If the savings jar was a long-term “account” for your child, once it fills up, take them to the bank with you and open a savings account from the contents of their savings. This will teach them the value of gradually building up their savings and will also be their introduction to the banking industry.

Show them stuff costs money

When teaching children about money, it’s not enough to say, “That toy car costs KSh1,000, or a lollipop costs KSh10.” Show them and let them experience how money works. Allow them to take a few shillings of the savings in their piggy bank or jar and spend it at the shop or supermarket. Let them hand it to the cashier so that the lesson can have a bigger impact.

Teach them to budget

Budgeting is a crucial life skill you can teach a teenager to set them up for early financial success. No matter how much they make, now is the time to get them started. Begin with the basics, such as:

  • Writing down the monthly income.
  • Recording monthly outgoings.
  • Identifying between needs and wants.
  • Setting goals.
  • Paying off loans and sticking to the plan.

Teach them by example and show them how you budget for household items so they can learn from your experience.

Guide them on how to make money

During their free time, teenagers can be shown how to earn some money by either getting them a job or, better yet, helping them become entrepreneurs. There are a number of businesses they can start to try and turn a profit. If your job allows, let them tag along to see what you do for work and expose them to your work environment.

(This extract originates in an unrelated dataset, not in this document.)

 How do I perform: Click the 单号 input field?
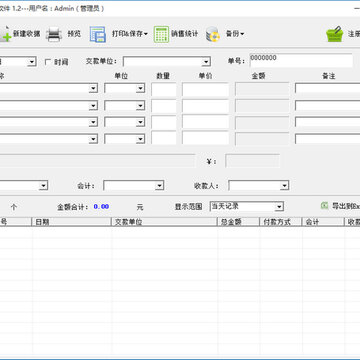(301, 61)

Let them earn an allowance

Give the little kids tasks to accomplish around the house, like making their bed, putting away toys, and emptying the waste basket. The bigger kids or teenagers can wash the car, do laundry, tidy their rooms, or make dinner. The goal is to teach them that money is earned, not just dished out.

Set a good example with good money habits

Kids are always watching, so it’s important to set healthy habits for them that they can follow when they get older. Bad habits like impulse buying may make them think it’s okay to buy things on a whim.

Instead of caving when they want a snack or a toy at the supermarket that is not in the budget, make them wait until it is planned for or ask them to use their allowance.

Teach them to be content

Teenagers spend a lot of time on their phones, most probably scrolling through social media. And every time they are online, they are probably watching stories or reels of their friends, celebrities and content creators. So, once in a while, you might hear, “So and so has the latest iPhone, bought this trendy jacket or went to this restaurant.”

This is the quickest way to fall into a comparison cycle. Children should be taught to be content with what they have, especially if it’s not a need. Teach them to make do with what they have, and if they really need those gadgets or games, encourage them to save up for them.

Make them contribute to purchases

Parents know what it’s like to be overwhelmed with requests for games, toys, gadgets, or outings to the latest trendy locations. Instead of giving in to their requests all the time, please encourage them to pay for part of the purchase to give them a better sense of what things cost.

Financial literacy empowers everyone, and by imparting financial skills to children from an early age using these activities, you are setting them up for success.